After a cleanup pass, select a column to glance at the live selection stats — count, sum, average, min, max — for a quick check that the numbers still look right. You can also reorder rows with multi-column sort to spot stragglers, and lean on live selection stats for a fast count. Then Save writes back faithfully, or Save As lets you set delimiter, encoding, quoting, line endings, and BOM explicitly.

The takeaway

Find and replace is only dangerous in a CSV when the tool ignores the file's structure. Work inside a cell-aware editor and the delimiter and quotes are protected for you; add regex and you can fix an entire column's worth of inconsistent data in one pass; scope to a selection and keep undo handy, and every change is reversible. That combination is exactly how a careful cleanup should feel.

For the broader workflow of opening, fixing, and re-saving delimited files, see editing a CSV without Excel.

Ready to clean your data the safe way? Download CEESVEE — it is free, open source, and runs entirely on your machine.

Frequently asked questions

Can I use regular expressions to find and replace in a CSV?

Yes. CEESVEE's find and replace supports both plain text and regular expressions, so you can match patterns like phone formats or trailing whitespace and rewrite them across the file. It is free, open source, and runs 100% locally on Windows, macOS, and Linux.

How do I replace text in only one column of a CSV?

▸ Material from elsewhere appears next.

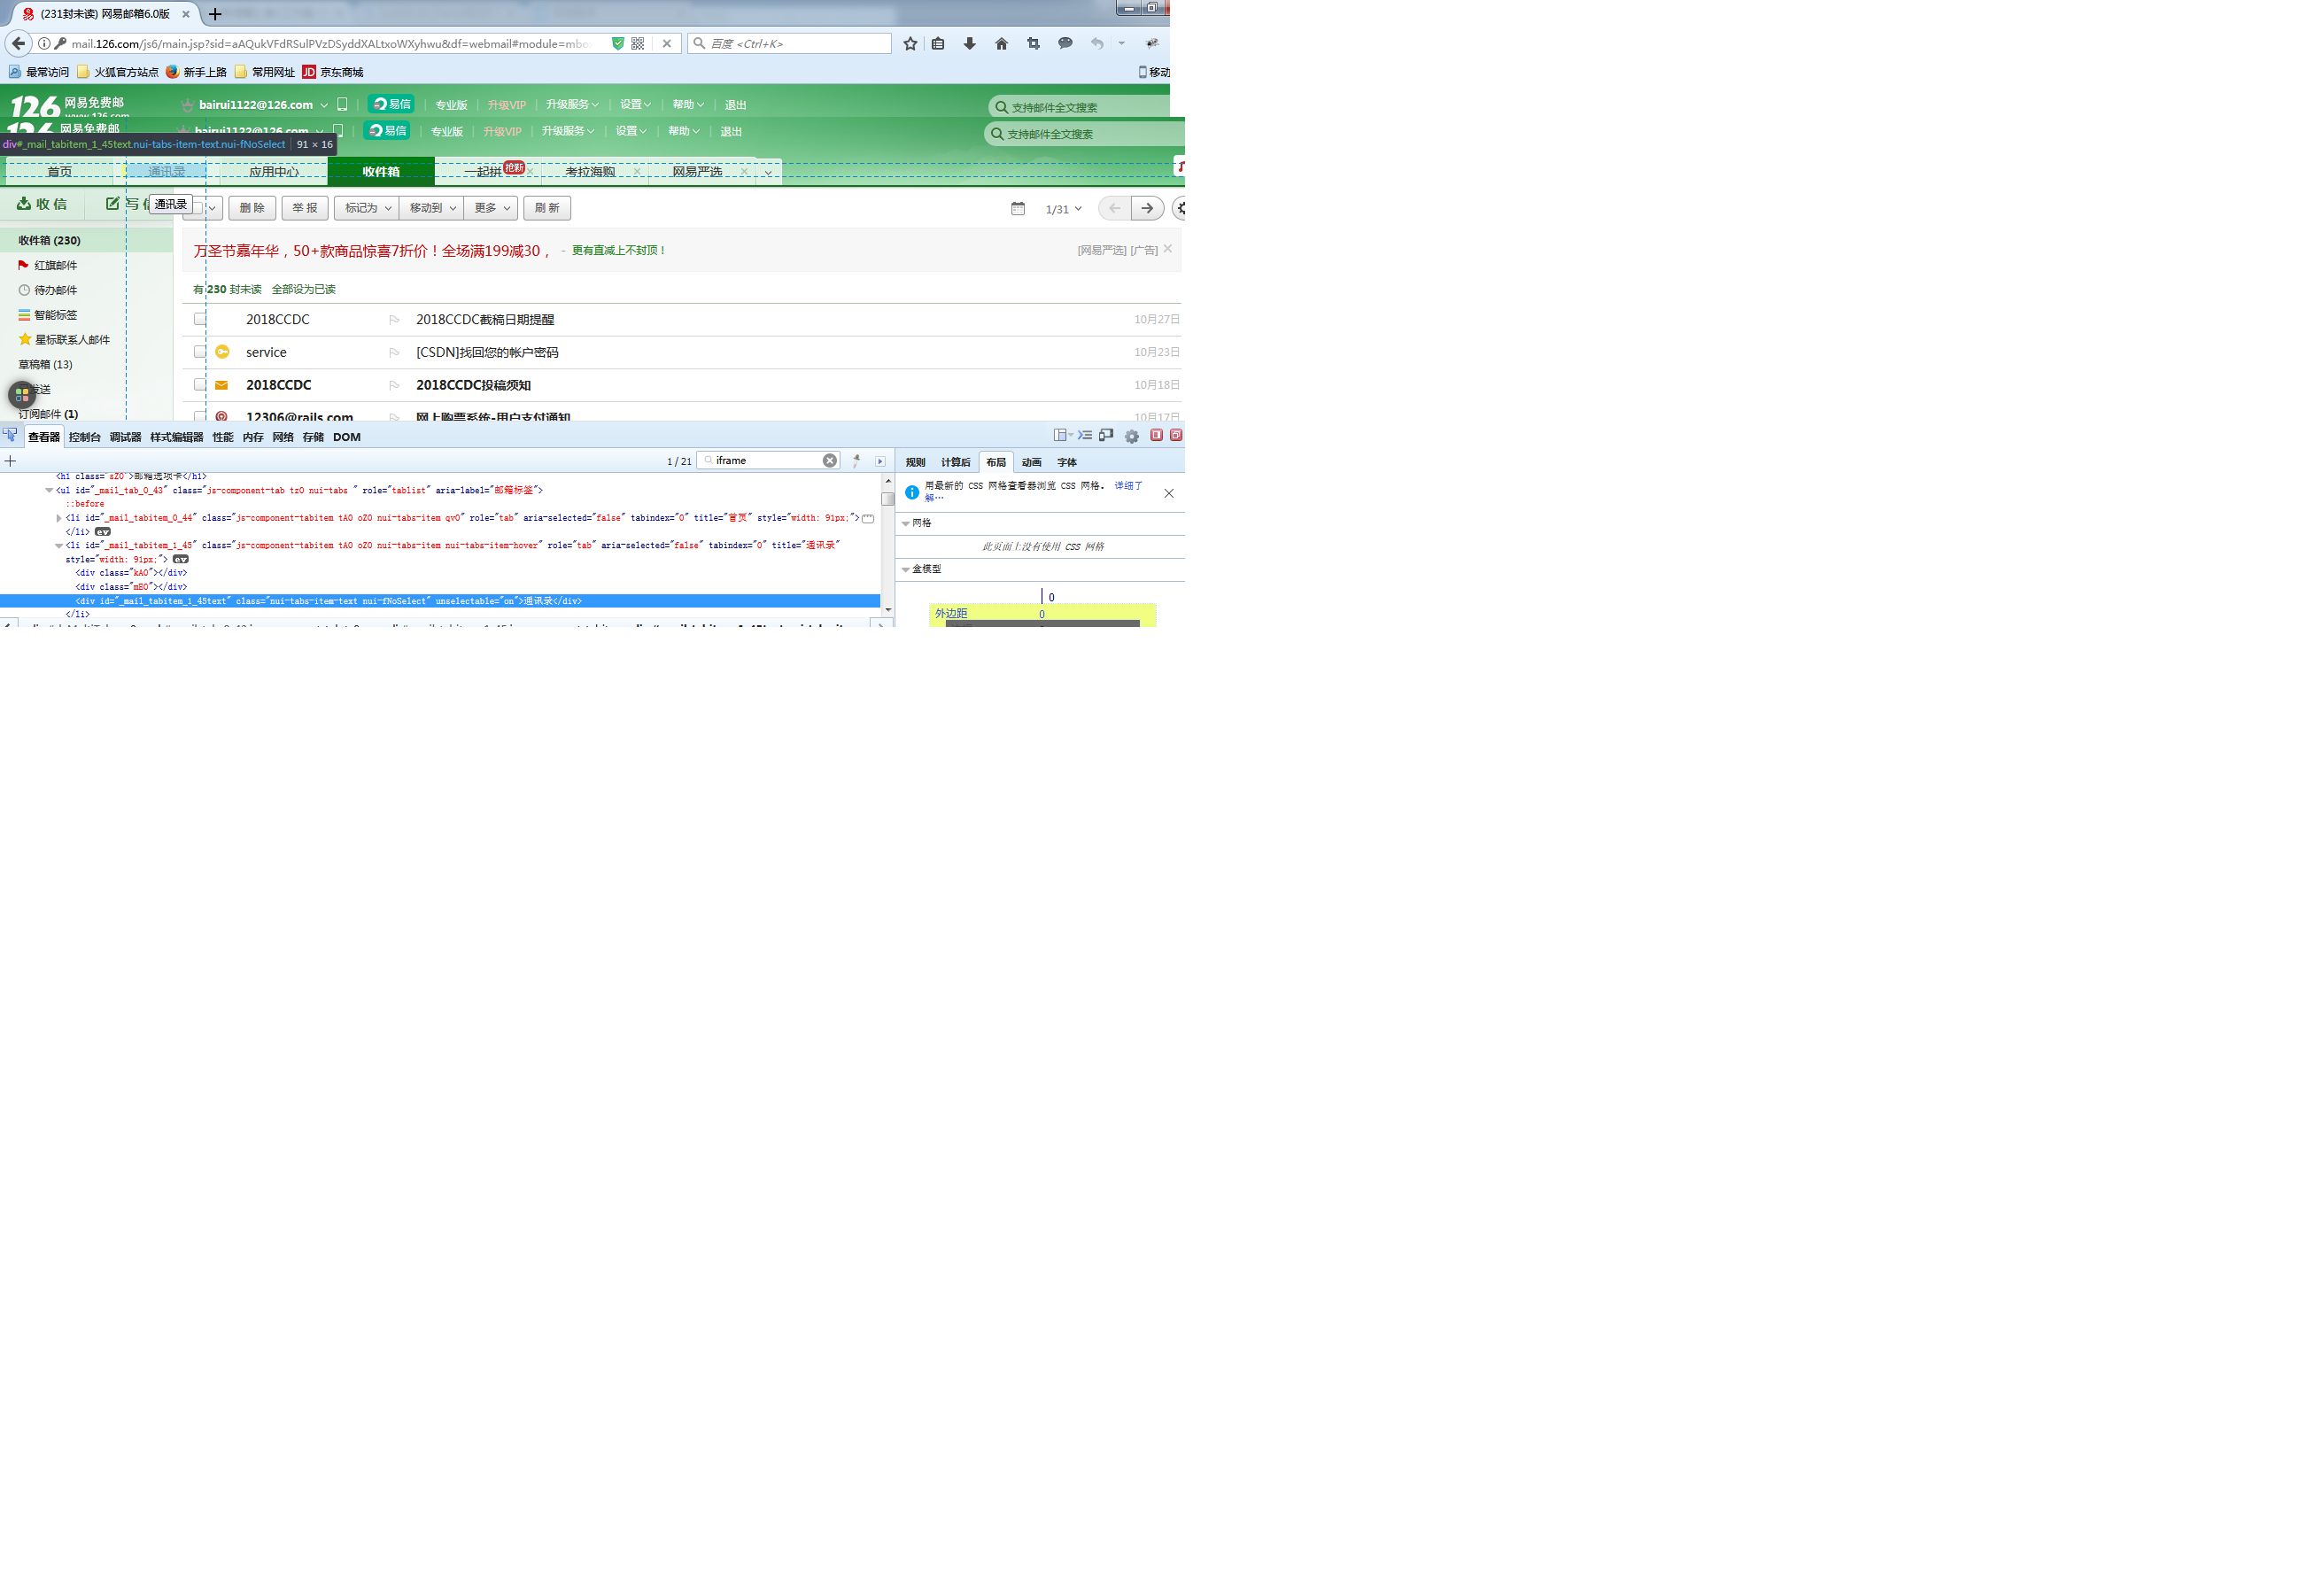Open the 应用中心 mail tab
2324x1587 pixels.
pos(273,172)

Select the cells in that column first, then scope find and replace to the selection instead of the whole file. Only matches inside the selected cells are changed, so other columns are left untouched.

Is a bulk find and replace in a CSV reversible?

Yes. CEESVEE's undo and redo are backed by its Rust core, so a bulk replace — even across thousands of rows — can be undone in a single step if the result is not what you expected.

Why is find and replace in a plain text editor risky for CSV?

A text editor sees commas, quotes, and line breaks as ordinary characters. A careless replace can change a delimiter or break a quoted field, shifting every column after it. A CSV-aware editor operates on cells, so the structure stays intact.